_What this task involves_
Copy out each line of the listing below word for word.

_Provided data_
|---|

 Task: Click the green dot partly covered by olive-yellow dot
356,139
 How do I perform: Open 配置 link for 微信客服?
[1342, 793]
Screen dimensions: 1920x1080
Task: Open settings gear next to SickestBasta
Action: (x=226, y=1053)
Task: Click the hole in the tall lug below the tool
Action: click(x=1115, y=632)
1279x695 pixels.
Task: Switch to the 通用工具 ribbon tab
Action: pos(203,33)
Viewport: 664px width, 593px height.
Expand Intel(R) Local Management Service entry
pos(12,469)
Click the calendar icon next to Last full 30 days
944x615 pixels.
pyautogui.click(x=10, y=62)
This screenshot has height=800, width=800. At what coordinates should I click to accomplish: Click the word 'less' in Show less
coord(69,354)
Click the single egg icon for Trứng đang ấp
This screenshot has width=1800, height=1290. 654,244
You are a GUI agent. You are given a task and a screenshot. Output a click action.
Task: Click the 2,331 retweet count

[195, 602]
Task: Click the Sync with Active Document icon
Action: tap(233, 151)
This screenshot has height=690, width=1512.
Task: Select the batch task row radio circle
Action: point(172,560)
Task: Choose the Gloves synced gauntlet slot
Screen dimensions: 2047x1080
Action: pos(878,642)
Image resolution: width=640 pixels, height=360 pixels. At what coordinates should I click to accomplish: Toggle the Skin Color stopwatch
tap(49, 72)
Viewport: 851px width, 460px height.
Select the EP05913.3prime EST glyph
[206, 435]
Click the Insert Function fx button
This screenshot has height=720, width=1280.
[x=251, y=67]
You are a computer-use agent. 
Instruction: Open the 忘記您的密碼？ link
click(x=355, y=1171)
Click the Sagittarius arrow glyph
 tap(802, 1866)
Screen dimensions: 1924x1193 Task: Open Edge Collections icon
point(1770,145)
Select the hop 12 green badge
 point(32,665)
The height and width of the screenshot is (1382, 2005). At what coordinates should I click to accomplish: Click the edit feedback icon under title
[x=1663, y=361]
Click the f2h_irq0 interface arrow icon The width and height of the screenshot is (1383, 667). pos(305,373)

|---|

_Expected answer_
 Task: Click the green dot partly covered by olive-yellow dot
356,139
 How do I perform: Open 配置 link for 微信客服?
[1342, 793]
Screen dimensions: 1920x1080
Task: Open settings gear next to SickestBasta
Action: (x=226, y=1053)
Task: Click the hole in the tall lug below the tool
Action: click(x=1115, y=632)
1279x695 pixels.
Task: Switch to the 通用工具 ribbon tab
Action: pos(203,33)
Viewport: 664px width, 593px height.
Expand Intel(R) Local Management Service entry
pos(12,469)
Click the calendar icon next to Last full 30 days
944x615 pixels.
pyautogui.click(x=10, y=62)
This screenshot has height=800, width=800. At what coordinates should I click to accomplish: Click the word 'less' in Show less
coord(69,354)
Click the single egg icon for Trứng đang ấp
This screenshot has width=1800, height=1290. 654,244
You are a GUI agent. You are given a task and a screenshot. Output a click action.
Task: Click the 2,331 retweet count

[195, 602]
Task: Click the Sync with Active Document icon
Action: tap(233, 151)
This screenshot has height=690, width=1512.
Task: Select the batch task row radio circle
Action: point(172,560)
Task: Choose the Gloves synced gauntlet slot
Screen dimensions: 2047x1080
Action: pos(878,642)
Image resolution: width=640 pixels, height=360 pixels. At what coordinates should I click to accomplish: Toggle the Skin Color stopwatch
tap(49, 72)
Viewport: 851px width, 460px height.
Select the EP05913.3prime EST glyph
[206, 435]
Click the Insert Function fx button
This screenshot has height=720, width=1280.
[x=251, y=67]
You are a computer-use agent. 
Instruction: Open the 忘記您的密碼？ link
click(x=355, y=1171)
Click the Sagittarius arrow glyph
 tap(802, 1866)
Screen dimensions: 1924x1193 Task: Open Edge Collections icon
point(1770,145)
Select the hop 12 green badge
 point(32,665)
The height and width of the screenshot is (1382, 2005). At what coordinates should I click to accomplish: Click the edit feedback icon under title
[x=1663, y=361]
Click the f2h_irq0 interface arrow icon The width and height of the screenshot is (1383, 667). pos(305,373)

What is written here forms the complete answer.